The last several horrific shots of the man bobbing against the quai, a dark red hole in the back of his sopping wet head, blood-stained rag in his mouth, one bare foot. The tied hands.
Staring more closely, she noticed that the fingers on one hand had bloated like white sausages against the rope, but the other hand's fingers were smooth, slender, flesh-colored. She tried to recall her anatomy lectures and whether there might be any reason for one hand to bloat and not the other. The only thing she could think of was-could the arm be a prosthesis?
What should she do now, at this hour? It was late, she felt tired. And she wanted her father's advice before she did anything else. About to call it quits, she noticed the red light blinking on the answering machine. When had this been left and why hadn't she noticed it?
She hit play. "Allo? I'm sorry to call so late," said the voice she recognized as Elise's, "but I need to reach Jean-Claude as soon as possible. Can you let me know how to contact him? I'm at home. The police called me . . . I'm afraid." A loud click as the phone hung up.
Aimee's throat tightened. Had the flics recovered evidence tonight on the quai linking the new body to Elise's father's murder? Did the second murder put Elise in danger?
What had she gotten into? Nervous, she debated a moment, then grabbed her bag.

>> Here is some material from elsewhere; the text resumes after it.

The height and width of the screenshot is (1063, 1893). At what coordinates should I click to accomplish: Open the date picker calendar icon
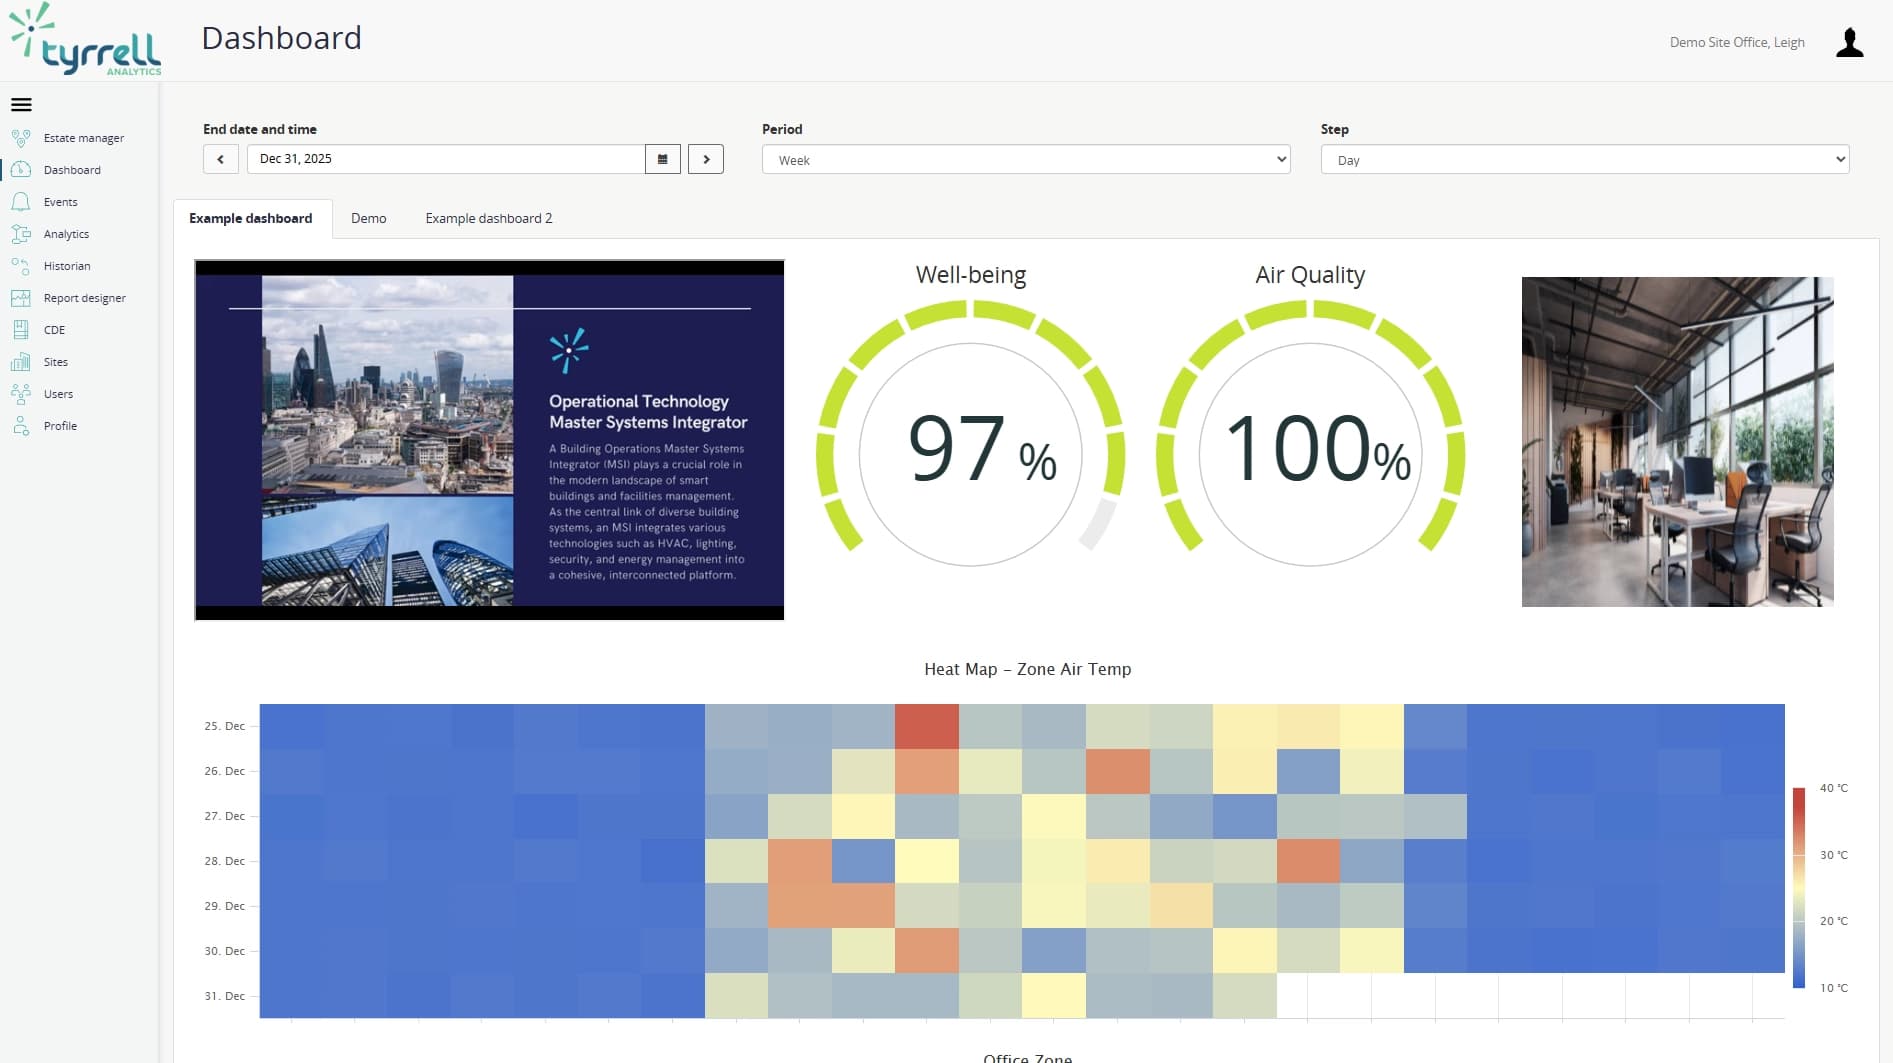click(662, 158)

Ten minutes later she parked her grandfather's motorcycle in the shadows by the gold-tipped fence that ringed the square around Chapelle Expiatoire. Dense rotting-leaf smells filled the wet night. The Greco-Roman-style chapel, bracketed by stone arcades, mushroomed from the undergrowth, reminding her of ruins, an archeological discovery. The square stood over the ancient Cimetiere de la Madeleine where, in 1793, Louis XVI and Marie-Antoinette were dumped in a mass grave after being guillotined at nearby Place de la Concorde. Later the royals were disinterred-their bodies were identified by the queen's garters, rumor went-and reburied in the royal Basilique Cathedrale de Saint-Denis. Aimee had always thought it was eerie passing by this chapel, with its famous history, but it was smack dab in the middle of the eighth arrondissement and the bus ran right by.
Elise's rue Lavoisier address-a mansion with a baroque plasterwork facade-straddled the corner and continued down both streets. How could people afford to live in these anymore? Most had been taken over by banks who, Aimee had read somewhere, sold the upper floors as flats. Sodden yellow-brown leaves gave off a damp odor of decay and clung to her boots. She pressed the button by the name Peltier.
"Who's there?"
She leaned close to the grilled microphone. "Elise, it's Aimee Leduc. I must talk to you. I came as soon as-"
"Not here," interrupted a woman's voice.
"Madame Peltier?"
"Not here."
Hadn't Elise just left a message? A gust of wind shook the few leaves off the trees over the chapel.
"Who's this?"
No answer. She didn't like this.
"I need to drop off what Elise asked me to bring." A lie, but close to the truth.
"This late?" said the woman. "Do you realize the time?"
Aimee didn't like having this conversation on the dank street. Or the tone of whoever this was.